■ **Request**
Copy out the passage on knowing yourself through feedback from others word for word, from start to finish.

■ **Extract**

How well do you know yourself? We all like to think we know ourselves really well. We might also know a lot of our own strengths, foibles and development areas.
That might not actually be true. And that’s hard for some of us to face … others might actually know us better than we know ourselves.
Sometimes it might be our family – the ones we love (and who have to put up with the most from us!). Maybe it’s our friends – the ones we turn to for support and a good laugh. On other occasions, it might be our colleagues and co-workers. They probably actually see us for longer each day than our friends and family! That’s something to think about.
When you’re spending so much time with people, you’re bound to get on one another’s nerves from time to time. In fact, you may find that one of your co-workers “always” does something you’d rather they didn’t. What you may not know is that they may well think that you “always” do something irritating too. There are some uncomfortable truths that lurk beneath the surface in most workplaces. Those truths may just be perceptions. Perceptions can lay the foundation for misunderstandings. And if there’s misunderstandings, there may be miscommunication. Poor workplace communication is often at the root of low morale, poor motivation and ultimately poor productivity.
There is another way
To know yourself, and to know others around you, you could ask the people around you what they think of how you behave. They may well want the best for you and therefore be helpful with their feedback. They may also feel awkward about giving you feedback about things you do that you ought to either do better, do less, or indeed stop altogether!
Asking people what they think of you is a high-wire act, for you and them. It can put a toll on friendships in and out of work. It can also prey on your mind, if they give you things to think about but you don’t quite understand what they meant, or how it might affect them. And if it affects them in that way, does that mean EVERYONE around you thinks this? That could be really wonderful – or really awful, depending on the feedback.
There is a better way to know yourself.
How would it be if you could ask for objective feedback in a way that is anonymous, easy to do, and which explains the implications of the feedback to you. Sounds good, right? Well, that means you might like to consider taking a behavioural profile assessment.

■ **Extracted information**
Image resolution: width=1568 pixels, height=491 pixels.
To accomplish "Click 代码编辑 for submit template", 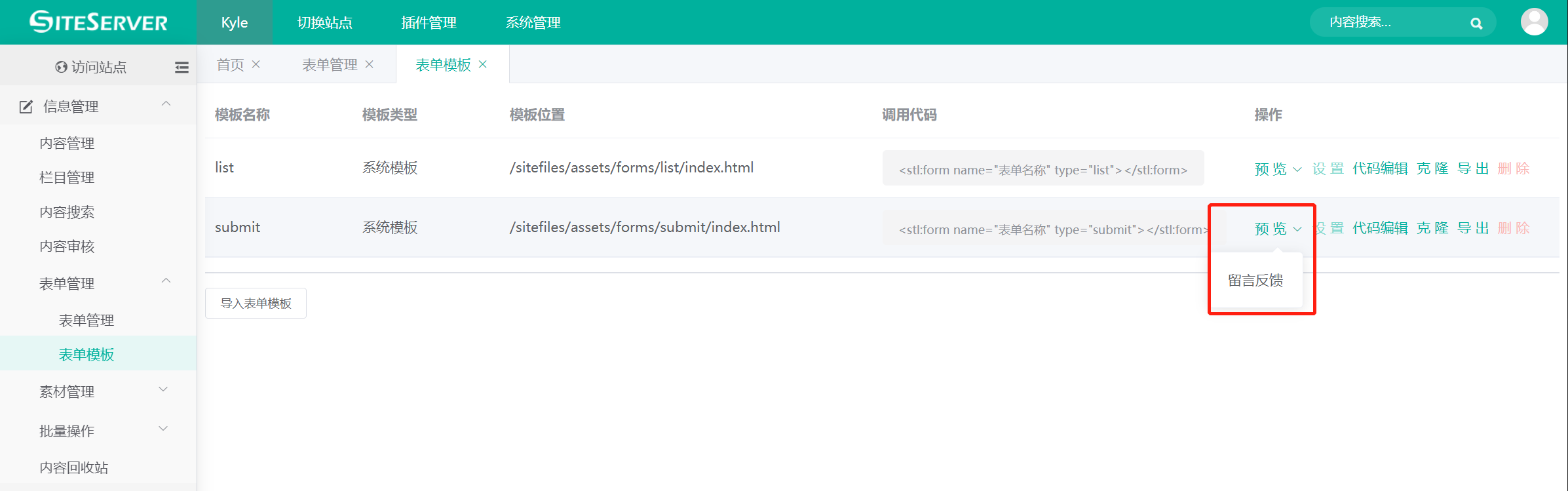I will click(x=1380, y=228).
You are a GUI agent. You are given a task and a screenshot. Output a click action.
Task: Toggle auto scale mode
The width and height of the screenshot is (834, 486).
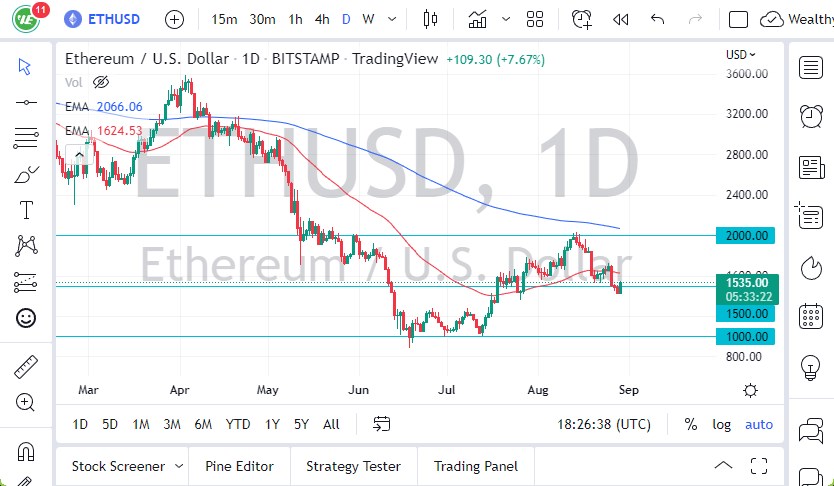[x=759, y=424]
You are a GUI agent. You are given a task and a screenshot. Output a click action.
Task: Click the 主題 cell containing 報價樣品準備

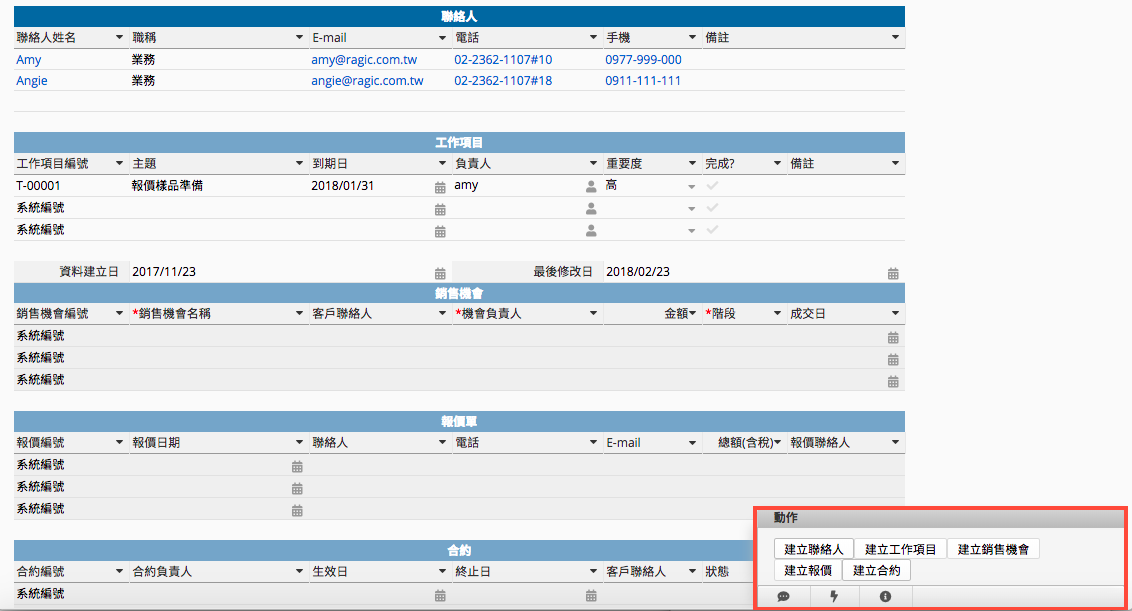point(167,186)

■ **The completed task**
How well do you know yourself? We all like to think we know ourselves really well. We might also know a lot of our own strengths, foibles and development areas.
That might not actually be true. And that’s hard for some of us to face … others might actually know us better than we know ourselves.
Sometimes it might be our family – the ones we love (and who have to put up with the most from us!). Maybe it’s our friends – the ones we turn to for support and a good laugh. On other occasions, it might be our colleagues and co-workers. They probably actually see us for longer each day than our friends and family! That’s something to think about.
When you’re spending so much time with people, you’re bound to get on one another’s nerves from time to time. In fact, you may find that one of your co-workers “always” does something you’d rather they didn’t. What you may not know is that they may well think that you “always” do something irritating too. There are some uncomfortable truths that lurk beneath the surface in most workplaces. Those truths may just be perceptions. Perceptions can lay the foundation for misunderstandings. And if there’s misunderstandings, there may be miscommunication. Poor workplace communication is often at the root of low morale, poor motivation and ultimately poor productivity.
There is another way
To know yourself, and to know others around you, you could ask the people around you what they think of how you behave. They may well want the best for you and therefore be helpful with their feedback. They may also feel awkward about giving you feedback about things you do that you ought to either do better, do less, or indeed stop altogether!
Asking people what they think of you is a high-wire act, for you and them. It can put a toll on friendships in and out of work. It can also prey on your mind, if they give you things to think about but you don’t quite understand what they meant, or how it might affect them. And if it affects them in that way, does that mean EVERYONE around you thinks this? That could be really wonderful – or really awful, depending on the feedback.
There is a better way to know yourself.
How would it be if you could ask for objective feedback in a way that is anonymous, easy to do, and which explains the implications of the feedback to you. Sounds good, right? Well, that means you might like to consider taking a behavioural profile assessment.